The problem is that Oliphant thinks there's really something important here. His first example: Some liberal outlets think Republican politicians and conservative pundits have gone crazy over Benghazi. But one doesn't need to think much of the Obama White House to think that the Benghazi "scandal" isn't one. Nor does a cogent critique of the conservative conspiracy theory about Benghazi mean that outlets much more prominent than any blogger will stop featuring the conservative line on their front pages (FAIR Blog, 5/1/14)

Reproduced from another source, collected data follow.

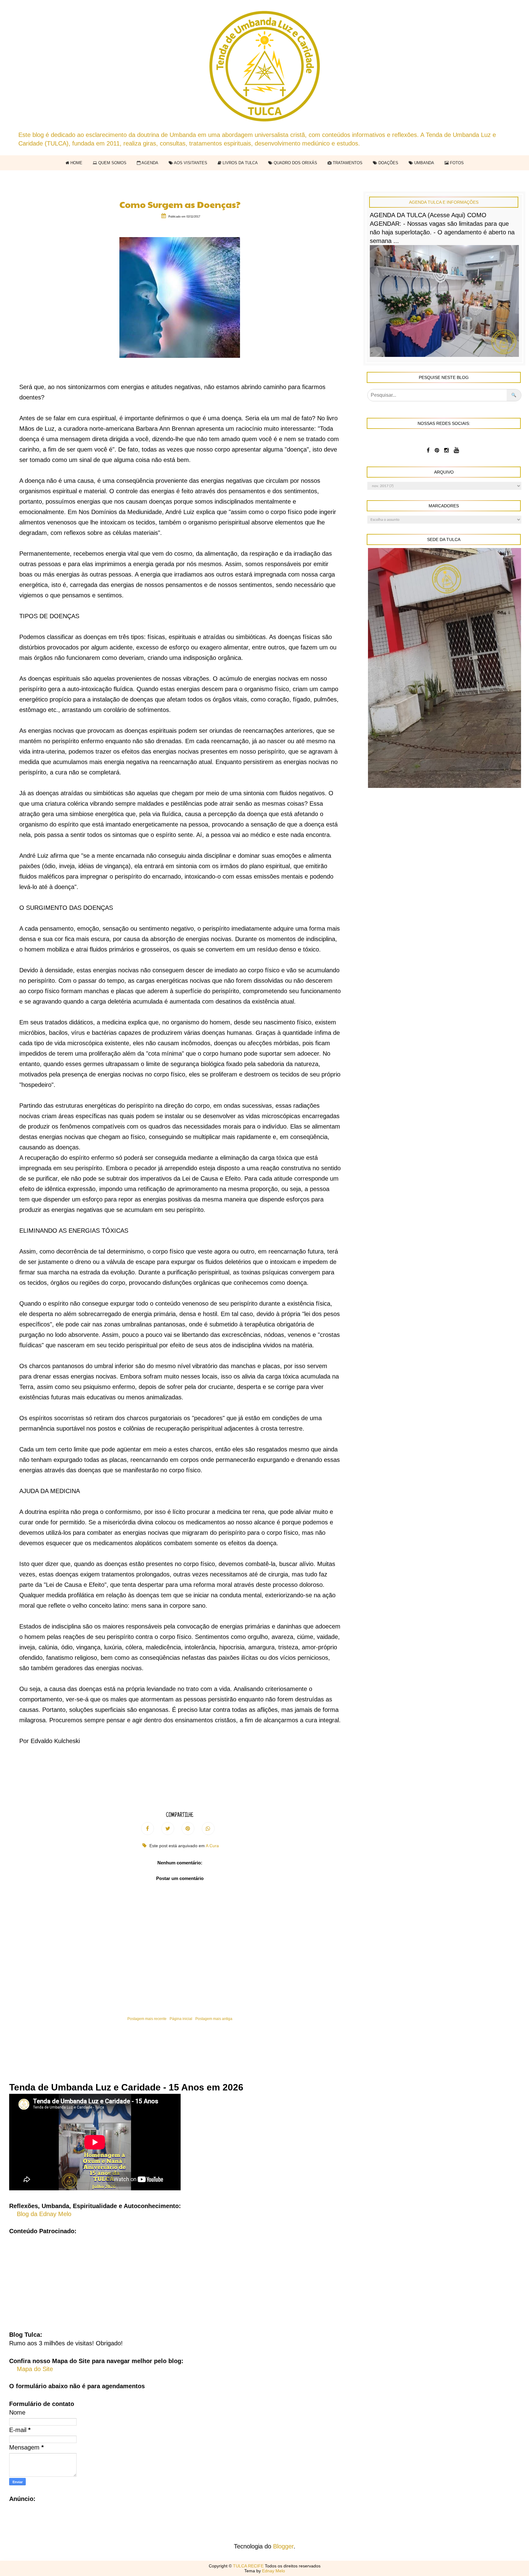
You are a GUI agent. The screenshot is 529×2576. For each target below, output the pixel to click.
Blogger (283, 2546)
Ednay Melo (273, 2570)
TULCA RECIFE (249, 2565)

What's more, Oliphant sees this Obama defense squad as being completely unusual:
While the bond between presidential administrations and friendly opinion-shapers goes back as far as the nation itself, no White House has ever enjoyed the luxury that this one has, in which its arguments and talking points can be advanced on a day-by-day, minute-by-minute basis. No longer must it await the evening news or the morning op-ed page to witness the fruits of its messaging efforts.

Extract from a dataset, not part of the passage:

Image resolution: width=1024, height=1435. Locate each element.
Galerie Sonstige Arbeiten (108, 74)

This is nonsense. The previous administration had a 24-hour cable news outlet and a slew of right-wing talk radio hosts that it could count on to support its agenda and (quite literally) demonize its opponents. Oliphant notes that some liberal-leaning bloggers visit the Obama White House, but this is not unusual–Bush hosted high-profile right-wing talkers, too (New York Times, 10/17/06).
The previous Democratic president, Bill Clinton, saw the rise of Fox News Channel during his second term; Fox's evening news show Special Report was conceived as a nightly update on the Lewinsky impeachment saga. Indeed, the conservative media machine built around opposing the Clinton agenda was considerable; anyone who didn't live through the era might be surprised at the level of vitriol. Lists of murders that were supposedly linked to Clinton were a hit on right-wing talk radio, and televangelist Jerry Falwell peddled a video that made similar allegations (L.A. Times, 5/14/94).
Now that is real power–and makes Obama's bloggers' brigade seem pretty feeble. Oliphant sees something disturbing about the Obama-friendly "Web-based royalty," because it aims to affect how traditional media cover the news: "The hope, from the White House's perspective, is that progressive media elites sway the mainstream press."
Ironically, Oliphant's lead example–Benghazi–demonstrates the weakness of his argument. All the liberal blogging in the world can't stop corporate media from giving that supposed scandal serious, sustained coverage–certainly to the delight of the right-wing Republicans who have decided to make it news.
It's an awesome amount of power: The mainstream media's amplification of Republican talking points matched with the powerful conservative media machine. Any politician in the country would take that over a few Web writers.